As of last thursday, I've started to migrate everything in our network to use GSSAPI or Kerberos authentication. The amount of passwords and accounts grew over our heads and the inevitable "I'll use the same everywhere" started to be apparent.

The actual preparation for this already started more than a year ago. We are in a mixed environment of several Windows varieties, Linux servers and a couple of Macs. It's a fairly small network, but complex enough to easily make mistakes or forget something.

The installation of the Kerberos admin server and the domain controller is fairly straightforward if you play by its strict rules. Especially shortcuts in terms of how hostnames get resolved to ip-addresses and vice versa has very little playing room. I had to adapt every /etc/hosts file on every machine to get it to work.
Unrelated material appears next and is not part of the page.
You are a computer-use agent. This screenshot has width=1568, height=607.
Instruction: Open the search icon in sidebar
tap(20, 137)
Another thing which Kerberos really does not like is ip-addresses behind a NAT router, be they private ip-addresses or not. We got the actual authentication to work properly across routers, but the password changing only works from machines on the same subnet as the Kerberos server itself. Perhaps I should replicate a slave on each subnet and do password changes against them? (Not sure if that is possible though)
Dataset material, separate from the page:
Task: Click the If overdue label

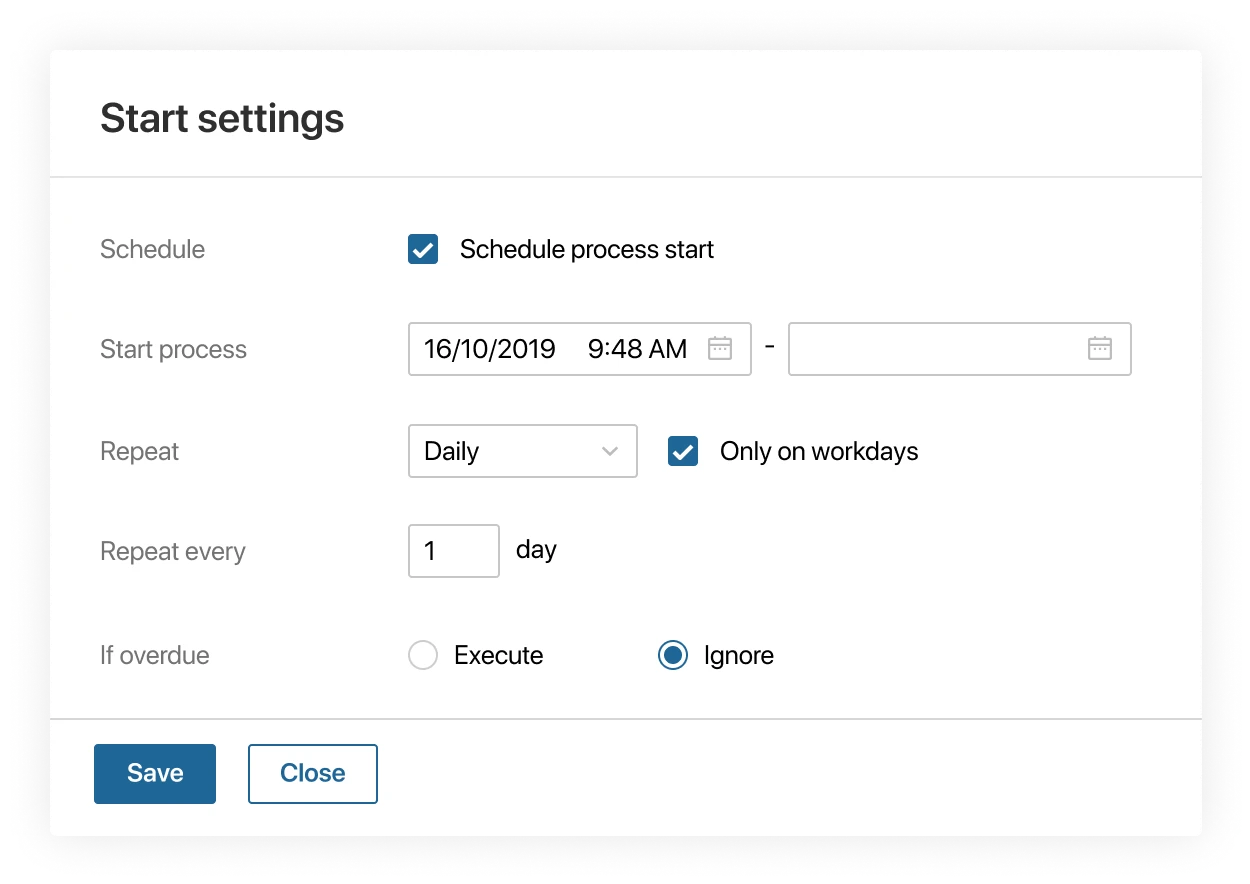Action: [154, 655]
On the client side, I work on OSX myself so that was the first place to convert. Support for Kerberos is built into OSX, although the ticket manager is sort of hidden.
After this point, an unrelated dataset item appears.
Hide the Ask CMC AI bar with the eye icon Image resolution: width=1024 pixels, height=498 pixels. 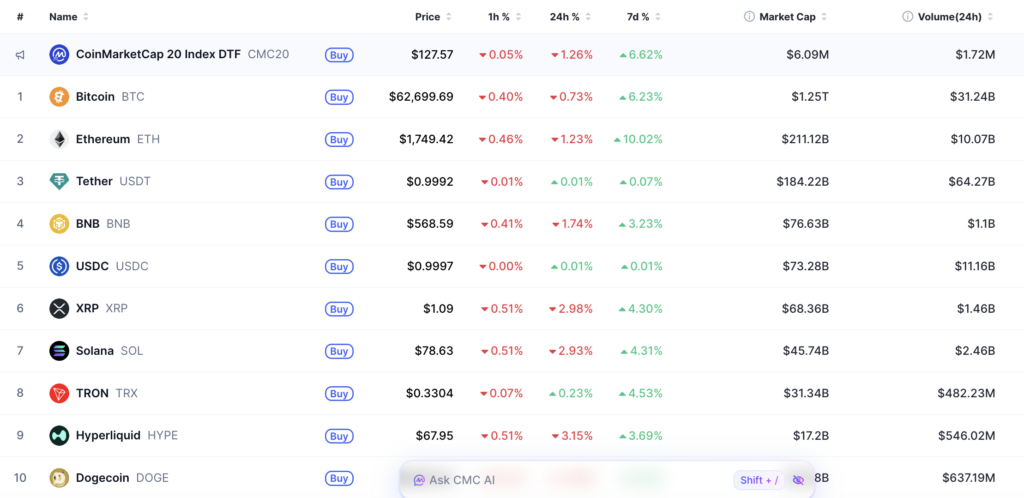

http://mrblog.nl/files/2009/02/krb.png

The way Kerberos works is sort of like an attraction park. You pay for the entrance ticket by entering your username/password; shown in the upper part of the window above and you get free tickets to all the attractions in the park; shown in the lower part of the picture. In this case there is the Ticket Granting Ticket (the person who hands out tickets if you will), a ticket for the 'http' service on hawking.hsdev.com (an iCal server in fact), the 'imap' service on hawking and a host service (ssh) on plato. While doing all this, traffic is encrypted and your password never travels over the network, so that gives most system administrators a good feeling. The traffic of the service itself is not affected by Kerberos, it just does the authentication, nothing more.

When opening a service like imap, http or whatever has been registered with the Kerberos Realm, there's no need to enter a password again, after the initial ticket has been granted within the realm. Even in a small network, this can save a big amount of time.

Ok, after the Kerberos installation, with the 'host' services as the initial service to enable on all hosts, the real work started. I made a (big) list of everything in our network which in some way asks for a password. Mail and Calendaring came out on top, not only because everyone used this, but also because I knew my clients were easy to configure for it, so I could focus on the server configuration.

Surprisingly, because the iCal server runs on Linux, for which it has not been written primarily, was the easiest. Changing the accounts.xml to have empty passwords for the users and putting in the Kerberos realm in the configuration file was enough to get it working.

For mail, there are three services involved, imap and smtp and sieve. Cyrus uses the sasl library for authentication and we used its internal database for authentication. Making cyrus on debian use GSSAPI is easy, I dont think I had to change anything in fact. The problem is in the multiple ways people tend to get to their mail. Next to their desktop clients there are webmail accesses, iPhones and specific uses of some shared mailboxes. All of these should ideally support Kerberos, but they dont. Until they all do or have been made to do so, the internal sasl database will need to stay for a couple of accounts and thus multiple passwords will still float around.

I found that most uses can be made to use Kerberos if needed, be it direct or indirect. Many web applications have the option to use http authentication, which in turn can use an apache module to ask Kerberos for user and password information. It's not ideal, because control over http authentication sucks (hard to logout, for example), but it will have to do if the goal is to minimize the amount of passwords.

The amount of steps ahead is still massive, but the first steps are there. The list of things to do also made me look at services more critically and review if we really needed them to be there. I'm guessing the completion of all the tiny little bits will take the best part of the rest of the year.

Next up is ejabberd, our clients are iChat and Spark, which both can be Kerberos enabled, so the client side should be easy.